How to Plant a Tree From the Nursery in New Jersey

Plant a tree
Before planting a tree, be sure you have selected one that will thrive on your property.
Call Before You Dig!!!
We can’t stress this enough. It is always important to check for gas lines and other utility lines before you dig. Call 811 to have workers mark any utility lines before you dig for any reason.
When to Plant a Tree
The ideal times to plant a tree are in autumn after leaves have dropped and in early spring before bud break. During these cooler seasons, plants require less energy and so you will allow the tree time to focus on spreading its roots rather than nourishing leaves. They can thrive throughout the growing season if they are healthy bailed, burlapped, or container trees, but it is best to aim for dormant seasons.

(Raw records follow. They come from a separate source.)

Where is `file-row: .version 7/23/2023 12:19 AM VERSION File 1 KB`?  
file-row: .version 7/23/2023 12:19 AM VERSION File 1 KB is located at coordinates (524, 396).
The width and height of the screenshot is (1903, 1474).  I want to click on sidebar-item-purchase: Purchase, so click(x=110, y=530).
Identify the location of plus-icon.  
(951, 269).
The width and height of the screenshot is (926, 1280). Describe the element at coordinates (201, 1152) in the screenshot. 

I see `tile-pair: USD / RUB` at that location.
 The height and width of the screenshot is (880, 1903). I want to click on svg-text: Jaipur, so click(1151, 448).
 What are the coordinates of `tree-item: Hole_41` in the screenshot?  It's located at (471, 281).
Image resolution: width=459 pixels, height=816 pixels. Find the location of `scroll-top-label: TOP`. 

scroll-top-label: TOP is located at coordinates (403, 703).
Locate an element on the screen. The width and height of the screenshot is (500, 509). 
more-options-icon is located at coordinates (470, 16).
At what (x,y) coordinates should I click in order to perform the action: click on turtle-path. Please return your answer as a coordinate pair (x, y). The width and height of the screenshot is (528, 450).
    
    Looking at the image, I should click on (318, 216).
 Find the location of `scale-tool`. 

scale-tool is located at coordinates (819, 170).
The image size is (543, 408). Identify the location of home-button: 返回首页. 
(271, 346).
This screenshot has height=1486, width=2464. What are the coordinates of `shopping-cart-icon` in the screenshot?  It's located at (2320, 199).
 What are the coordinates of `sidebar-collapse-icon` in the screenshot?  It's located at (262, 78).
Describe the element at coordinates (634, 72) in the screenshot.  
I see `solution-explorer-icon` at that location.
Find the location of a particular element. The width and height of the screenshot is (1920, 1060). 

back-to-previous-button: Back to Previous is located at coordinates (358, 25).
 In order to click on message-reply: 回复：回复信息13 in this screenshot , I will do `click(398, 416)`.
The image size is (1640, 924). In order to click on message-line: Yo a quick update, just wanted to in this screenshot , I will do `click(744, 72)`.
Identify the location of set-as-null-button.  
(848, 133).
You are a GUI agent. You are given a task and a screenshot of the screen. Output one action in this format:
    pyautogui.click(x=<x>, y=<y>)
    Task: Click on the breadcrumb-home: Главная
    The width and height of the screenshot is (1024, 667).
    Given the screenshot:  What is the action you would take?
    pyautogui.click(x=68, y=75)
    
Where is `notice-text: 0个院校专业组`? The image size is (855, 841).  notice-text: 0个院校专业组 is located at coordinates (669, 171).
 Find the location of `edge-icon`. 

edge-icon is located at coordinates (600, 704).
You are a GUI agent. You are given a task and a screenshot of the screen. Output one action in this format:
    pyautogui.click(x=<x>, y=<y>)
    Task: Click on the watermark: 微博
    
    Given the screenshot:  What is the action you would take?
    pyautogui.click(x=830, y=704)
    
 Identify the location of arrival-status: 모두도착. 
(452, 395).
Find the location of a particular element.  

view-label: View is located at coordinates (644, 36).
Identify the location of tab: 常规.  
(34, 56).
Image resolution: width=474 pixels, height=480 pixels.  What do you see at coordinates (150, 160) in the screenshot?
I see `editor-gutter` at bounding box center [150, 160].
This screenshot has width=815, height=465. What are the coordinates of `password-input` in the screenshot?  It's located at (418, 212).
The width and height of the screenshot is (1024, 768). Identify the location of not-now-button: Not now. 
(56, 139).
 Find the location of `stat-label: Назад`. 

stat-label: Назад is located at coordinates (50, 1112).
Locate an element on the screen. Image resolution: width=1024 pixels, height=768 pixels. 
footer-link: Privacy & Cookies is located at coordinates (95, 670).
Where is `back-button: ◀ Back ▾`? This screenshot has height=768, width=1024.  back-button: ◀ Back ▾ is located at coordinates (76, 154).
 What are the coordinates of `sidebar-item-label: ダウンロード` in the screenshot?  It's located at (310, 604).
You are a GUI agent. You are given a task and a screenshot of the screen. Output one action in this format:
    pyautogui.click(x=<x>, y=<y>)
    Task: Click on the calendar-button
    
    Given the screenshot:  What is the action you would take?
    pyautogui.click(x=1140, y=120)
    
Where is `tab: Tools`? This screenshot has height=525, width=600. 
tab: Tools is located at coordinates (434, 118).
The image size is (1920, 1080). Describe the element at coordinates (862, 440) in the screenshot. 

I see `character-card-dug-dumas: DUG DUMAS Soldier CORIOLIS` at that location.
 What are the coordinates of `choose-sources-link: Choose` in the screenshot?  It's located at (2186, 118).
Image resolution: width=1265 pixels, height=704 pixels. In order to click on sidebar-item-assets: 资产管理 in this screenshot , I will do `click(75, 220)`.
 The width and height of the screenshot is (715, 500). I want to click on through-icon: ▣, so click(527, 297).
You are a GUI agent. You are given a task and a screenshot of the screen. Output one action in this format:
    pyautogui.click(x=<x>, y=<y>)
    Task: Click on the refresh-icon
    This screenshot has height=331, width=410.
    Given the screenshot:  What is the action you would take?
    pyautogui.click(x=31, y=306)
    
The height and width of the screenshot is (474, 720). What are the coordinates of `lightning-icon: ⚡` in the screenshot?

Steps to Planting your Nursery Tree

  1. Make sure the trunk flare is partially visible after the tree is planted. You may have to remove excess soil prior to planting in order to see where the trunk widens on the bottom before the roots.
  2. Dig a shallow and broad hole. The temptation may be to dig a hole the size of the root ball, but ideally, you will dig two to three times wider than the root ball and only deep enough to allow the trunk flare to remain visible once planted.
  3. Remove any wrapping around the root ball such as burlap. If any roots are circling either straighten them or cut them before planting to prevent the roots from growing girdled. Again, the soil may be covering the trunk flare. Expose it if necessary.
  4. Be sure not to plant too deep. When placing the tree at the proper height, be sure to lift it by the root ball rather than the trunk. Most roots will grow into the top 12 inches of soil.
  5. Have a friend or helper verify that the tree is straight before planting. They will want to look from multiple angles to ensure the tree isn’t started at a lean.
  6. Gently fill the hole with dirt as not to damage the roots, but then pack the soil firmly around the root ball to stabilize it.
  7. Please note that staking a tree often does more harm than good. If the tree has a heavy crown or leaf cover and small root ball or is top-heavy with bare roots, is young and planted in a windy area, or has a flexible trunk that won’t stay upright without support, it may be necessary to stake the tree. You may also want to stake the tree if it’s in a high-traffic area where children or careless pedestrians may knock the tree over. In this instance, you will want to follow the proper staking procedures.
  8. Place a 2 to 3-inch layer of mulch around the tree. Do not volcano-mulch the tree.  There should be a mulch-free area at the base of the tree about 1-2 inches wide. Placing mulch around the trunk of the tree will cause it to become too moist and be susceptible to insects and disease.
  9. Care for the tree. Keep the soil moist by watering at least once a week if it hasn’t rained and more frequently during periods of high heat or wind.